Lou gave me a disgusted look. “If you’re gonna be the Hand of Fate in this town, Mattie, you’re gonna have to educate yourself. Male vamps have viable sperm for weeks after they’re first risen. It’s not as unusual as you’d think. I imagine Jim Brunson is shittin’ bricks right now. The folks in this town will forgive him for being a paranormal, but if it gets out that he’s got vampires in his family tree, he’ll never hold public office again.”
Dhampirs. Never heard of them. But it made sense, sort of. “Brunson must be a dhampir, too. Makes perfect sense, actually.” Juno and Willy had been friends a long time, maybe even since before Juno was made a vampire. Of course Brunson wouldn’t want to see his cousin involved with vamps, right? My head began to pound. If only I could think straight. So many questions—I had to get some sleep.
“And there’s more.” He flipped the page on his notepad. “You ready for this? This morning the arson investigator found the remains of a charred body in the ashes of that house fire down the street from you. The identification is pending, but based on dog tags they found around his neck, they’re pretty sure it will check out.” Lou glanced at his notes. “Guy by the name of Eddie Reale. You know him?”

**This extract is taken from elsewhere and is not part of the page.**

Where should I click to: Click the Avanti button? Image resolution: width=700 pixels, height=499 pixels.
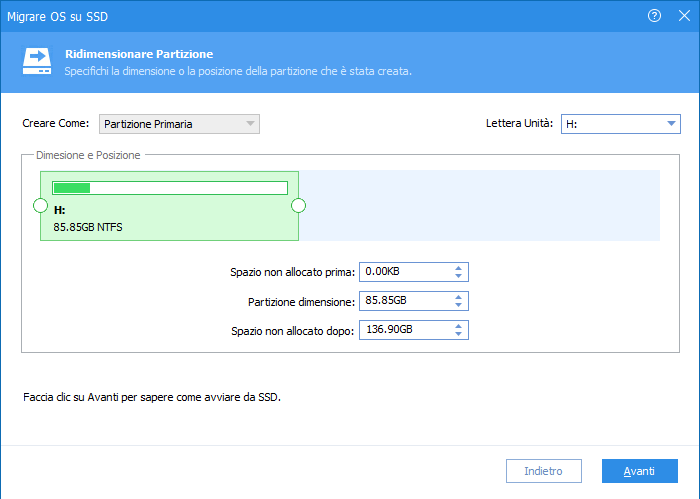[x=640, y=471]
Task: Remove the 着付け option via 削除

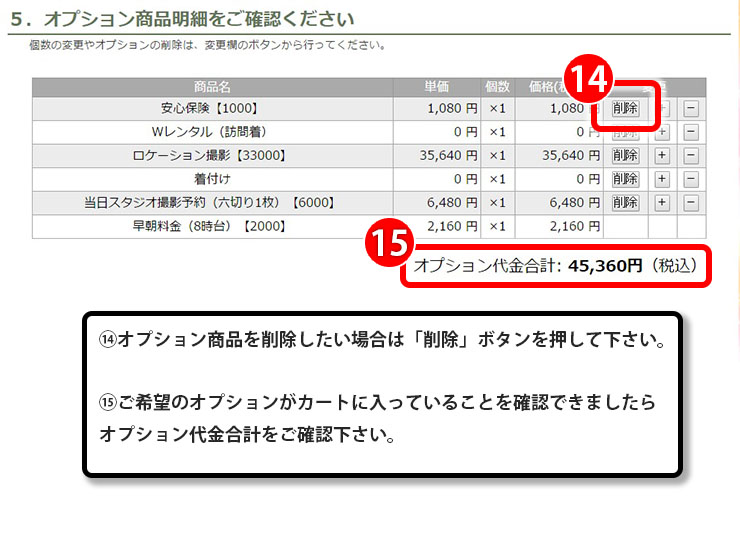Action: tap(625, 179)
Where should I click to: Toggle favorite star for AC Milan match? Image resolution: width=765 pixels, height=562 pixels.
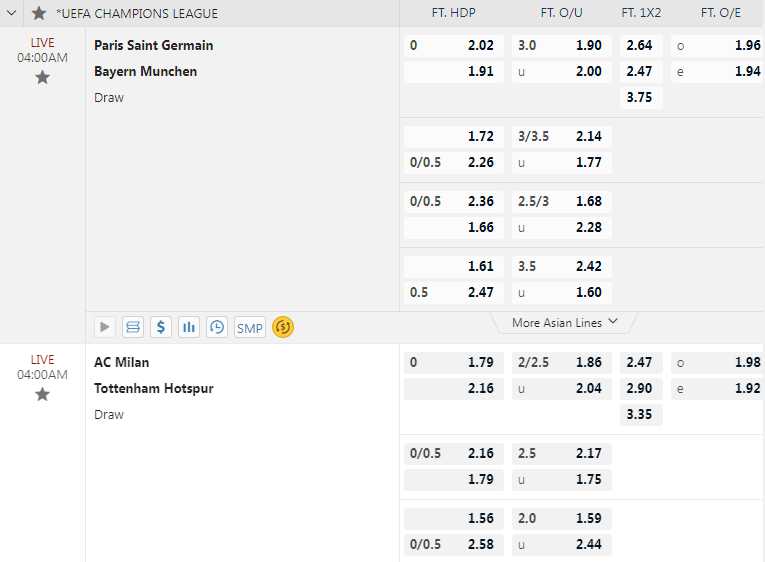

My legs began to tremble and I sat on the curb, trying to sort out my thoughts. “Yeah. Well, I know the name. He played saxophone for the Rogues.”
“The fire was caused by a faulty wire, but the word I got was that Eddie was dead before the fire broke out. The coroner said there was no evidence of smoke particulants in his sinuses or nasal cavity. He also said Eddie’s lungs and internal organs were missing, just like Willy Parry’s.”